AI Article Synopsis

  • The study examined hs-CRP levels among Chinese, Malays, and Indians to see how they relate to type 2 diabetes and other factors.
  • In individuals without diabetes, Indians had the highest median hs-CRP levels, significantly higher than the Chinese.
  • Among individuals with diabetes, the pattern continued, with Indians showing elevated hs-CRP levels, linked to factors like BMI, gender, and diabetes treatment.
  • Overall, the research concludes that Indians have consistently higher hs-CRP levels than Chinese, regardless of diabetes status, after accounting for various influencing factors.

Article Abstract

Objectives: To determine whether high-sensitivity C-reactive protein (hs-CRP) concentrations differ between Chinese, Malays, and Indians with and without type 2 diabetes mellitus and to look for an association with demographic, metabolic and therapeutic variables.

Methods: Phase 1: We retrieved records of 50 Chinese, 51 Malay, and 67 Indian individuals who had routine health screening blood tests. Phase 2: We recruited 111 Chinese, 68 Malays, and 67 Indians with type 2 diabetes mellitus and measured their hs-CRP in addition to standard laboratory tests.

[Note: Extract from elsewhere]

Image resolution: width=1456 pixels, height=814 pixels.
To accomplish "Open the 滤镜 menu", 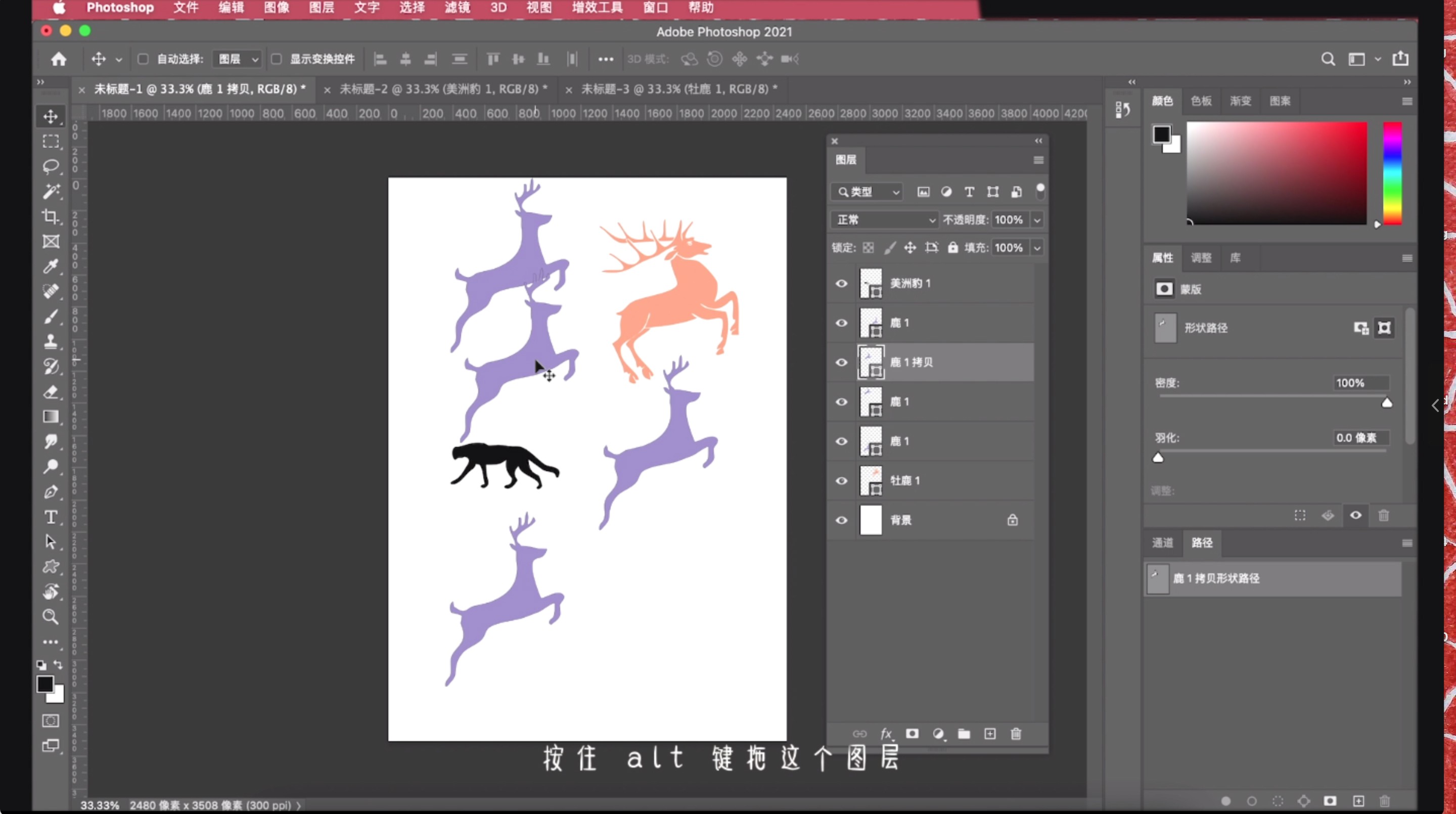I will tap(457, 8).
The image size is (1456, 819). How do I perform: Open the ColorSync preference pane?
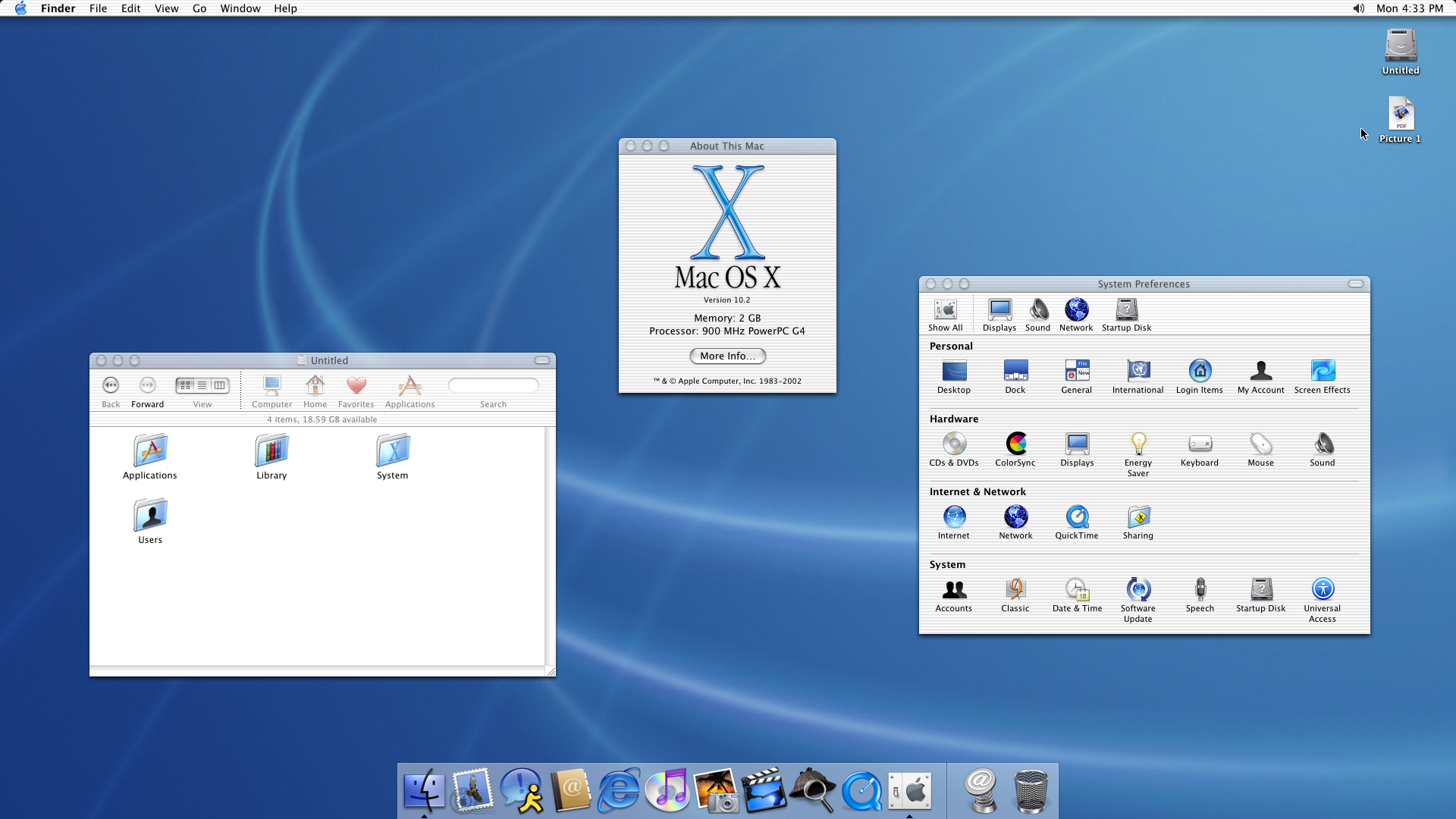[1015, 444]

Results: Phase 1: The median hs-CRP was 0.6 mg/L (0.2-6.2) in Chinese, 1.2 mg/L (0.2-7.9) in Malays, and 1.9 mg/L (0.2-10.0) in Indians. The Indians had higher hs-CRP compared to Chinese (P < 0.05) when adjusted for age, sex, body mass index (BMI), lipids, blood pressure, and smoking, and a significant correlation was seen between female sex, smoking status, fasting glucose and triglyceride concentration, and hs-CRP in all three ethnicities. Phase 2: The median hs-CRP was 1.2 mg/L (0.2-9.9) in Chinese, 2.2 mg/L (0.2-9.0) in Malays, and 2.3 mg/L (0.2-9.8) in Indians. Indians had higher hs-CRP when compared to Chinese (P < 0.05) and a significant correlation was seen between BMI, female gender, diabetes, and the use of metformin and hs-CRP in all three ethnicities (P < 0.05) when adjusted for the above variables and use of aspirin, angiotensin-converting enzyme inhibitor/angiotensin receptor blockers (ACE-I/ARB), statin, metformin, rosiglitazone, sulfonylurea, glinides, acarbose, and insulin.

Conclusion: hs-CRP concentrations are significantly higher in Indians compared to the Chinese (in both the diabetic and nondiabetic individuals) after adjustment for the various demographic, metabolic, and therapeutic variables.